Just got back from a research poster-board session. About 90% of research, in just general engineering, seems to involve machine learning right now.

Sounds unimaginative and unoriginal. Clearly nothing with initial promise or has high chance if paired with same ilk of thought that just comes to the same conclusion.

How unfortunate, hopefully something beneficial came out of it.

@jmw150 Wonders of magical thinking and intellectual laziness: I do not need to analyse this any more. Just throw in some data, somebody creates a ML setup and voila, solution. Dissertation completed, mission accomplished. Except most of the time it's just minor scratches of the surface oversold as "first steps towards a _potential_ breakthrough"- with occasional/rare exceptions.

I am not complaining, we 9as the humankind) need to dig up this mine until we realise that there really isn't much in there and then we'll move on - at least knowing that we did our best and failed. But watching the process from the sidelines still hurts a bit.


Some of it is actual science, theorems about convergence criteria, or approximation ability of these kinds of functions. There are also computer security people that try to make these systems more robust to counterexamples, and that forces practitioners to understand the system better.

Most of it is not worth much. For pretty much all of the ML papers at this session, an approximated function was discovered that could perform the desired behavior, given just the right inputs, and that was it.

@jmw150 Of course I know (perhaps more than I wish, got some academic titles in the broader field).
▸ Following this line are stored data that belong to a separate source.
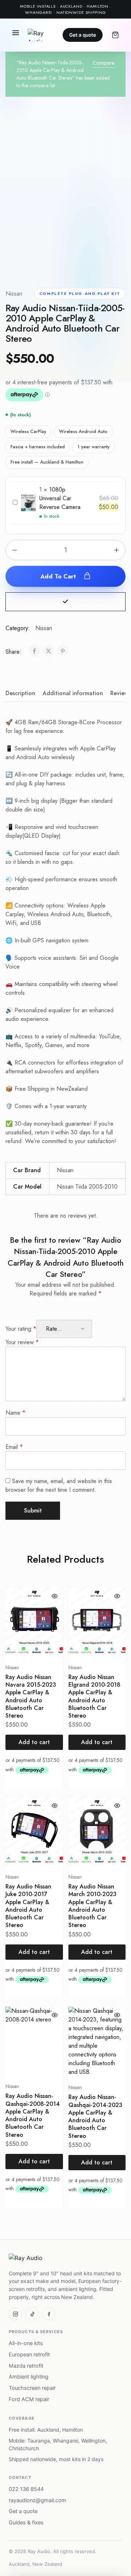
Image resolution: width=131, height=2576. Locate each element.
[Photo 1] (22, 258)
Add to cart (59, 576)
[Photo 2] (46, 258)
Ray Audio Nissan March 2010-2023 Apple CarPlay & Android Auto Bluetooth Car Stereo (92, 1905)
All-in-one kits (26, 2343)
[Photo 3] (70, 258)
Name (15, 1413)
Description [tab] (20, 693)
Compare (104, 63)
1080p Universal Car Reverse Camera (59, 498)
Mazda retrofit (26, 2366)
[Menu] (16, 35)
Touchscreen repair (32, 2388)
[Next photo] (115, 197)
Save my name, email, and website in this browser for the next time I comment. (58, 1485)
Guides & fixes (26, 2522)
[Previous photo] (16, 197)
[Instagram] (15, 2313)
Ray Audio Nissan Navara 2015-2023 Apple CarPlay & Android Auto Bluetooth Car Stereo (30, 1696)
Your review (22, 1342)
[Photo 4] (93, 258)
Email (14, 1447)
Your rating (20, 1329)
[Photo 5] (117, 258)
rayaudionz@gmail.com (37, 2500)
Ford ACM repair (29, 2399)
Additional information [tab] (73, 693)
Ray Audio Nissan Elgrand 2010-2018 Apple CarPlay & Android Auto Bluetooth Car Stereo (94, 1696)
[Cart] (115, 35)
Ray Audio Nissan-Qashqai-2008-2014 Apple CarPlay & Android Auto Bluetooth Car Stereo (32, 2115)
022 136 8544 (26, 2489)
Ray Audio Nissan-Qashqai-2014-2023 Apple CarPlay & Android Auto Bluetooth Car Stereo (95, 2116)
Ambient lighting (28, 2376)
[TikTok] (32, 2313)
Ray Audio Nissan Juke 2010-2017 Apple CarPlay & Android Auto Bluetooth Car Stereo (28, 1905)
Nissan (13, 293)
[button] (65, 601)
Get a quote (82, 35)
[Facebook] (48, 2313)
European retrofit (29, 2354)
The theory is very exciting indeed, what I am referring to are the applications and the hype the field is surfing over the last years. That itself is also not special, or wrong on its own. What is wrong is that laymen started to believe ML techniques can magically solve all of their problems without them doing the hard work of learning the nitty gritty details of their "domains of inexpertise". 99,999% of times it does not work beyond the first attempt which is deemed "promising". But yes, for image recognition and now natural language processing and similar things it worked marvels - which, to defense of the "magical thinking", would not be possible if people simply did not try to throw ML at anything and see what sticks. But when it actually does work, the nitty-gritty details of the domain are still needed. There's some inherent complexity to problems which actually matter.